I have made a few elongated countersunk holes in my shop, for adjustable plates on a endmill TC grinder I rigged up, then promptly gave up on 

Used a 1/4" endmill to mill the slot then a 1/2" 82* 6 flute (I think) countersink to mill the slot. No fuss, worked great. Just watch out on the ends you don't do too far, or it can look bad.

I also use countersinks (both single and multiple flute) to mill chamfers. Just make sure you use 90* countersinks for chamfers!


----------



## coolidge (Oct 2, 2015)

Personally I would machine a square shoulder with a larger end mill vs the 82 degree counter sink and use socket head cap screws.


----------



## Firestopper (Oct 2, 2015)

coolidge said:


> Personally I would machine a square shoulder with a larger end mill vs the 82 degree counter sink and use socket head cap screws.



That would look a lot cleaner.


----------



## chips&more (Oct 2, 2015)

+1 everything said. You can grind/modify an end mill yourself. I would use a two flute for this and just give attention to one of the flutes and relieve the other. You can also buy end mills with 82° points. Also while on the subject of countersinks. If you have not tried a “Cross Hole Countersink” you’re missing out…Dave.


----------



## ric686 (Oct 2, 2015)

coolidge said:


> Personally I would machine a square shoulder with a larger end mill vs the 82 degree counter sink and use socket head cap screws.
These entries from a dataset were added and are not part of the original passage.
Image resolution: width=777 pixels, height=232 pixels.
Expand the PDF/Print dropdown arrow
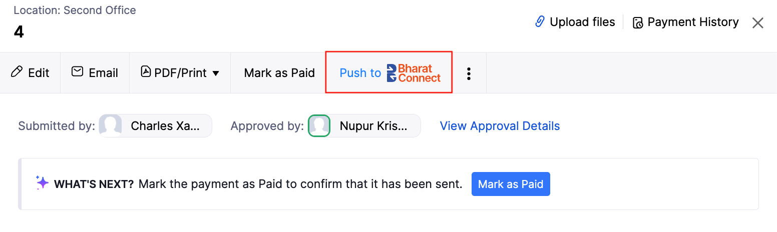(x=216, y=73)
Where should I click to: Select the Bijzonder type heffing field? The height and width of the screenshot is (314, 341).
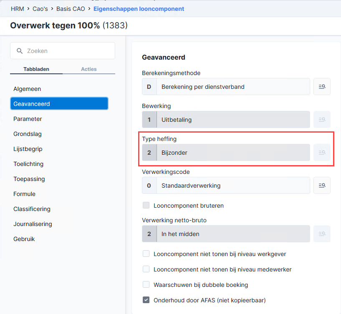tap(226, 153)
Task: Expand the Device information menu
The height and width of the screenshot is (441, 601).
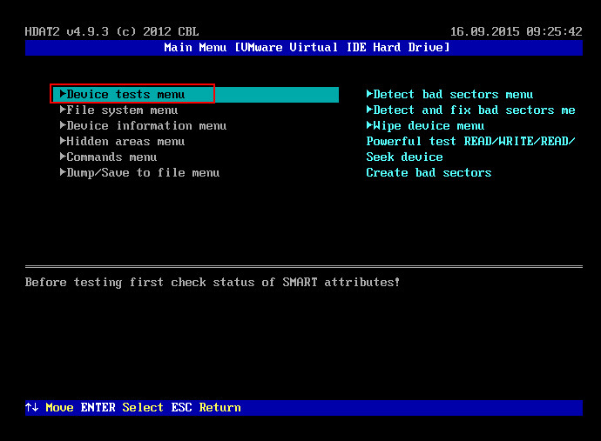Action: (x=146, y=125)
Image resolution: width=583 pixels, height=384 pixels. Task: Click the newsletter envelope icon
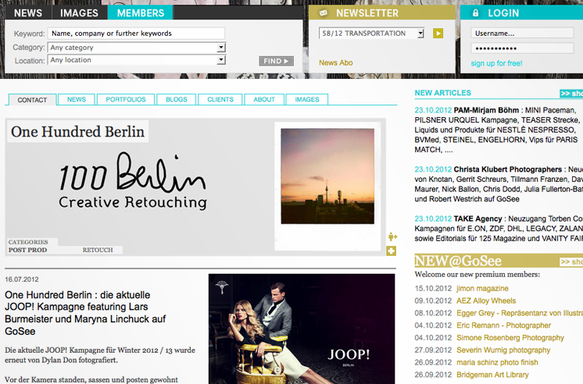click(x=324, y=13)
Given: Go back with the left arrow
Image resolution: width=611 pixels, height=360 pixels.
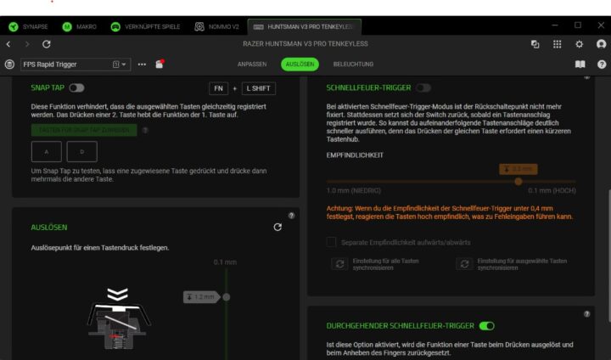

Normally I'd agree, but in this case the plate is mounting to a wood guitar body so I'm using the oval head phillips sheet metal screws that the original bridge used.

Thanks for all the tips!


----------



## Billh50 (Oct 3, 2015)

I have used a bit similar to this one and ground the angle needed on one side and relieved the rest. Making a single flute cutter.


----------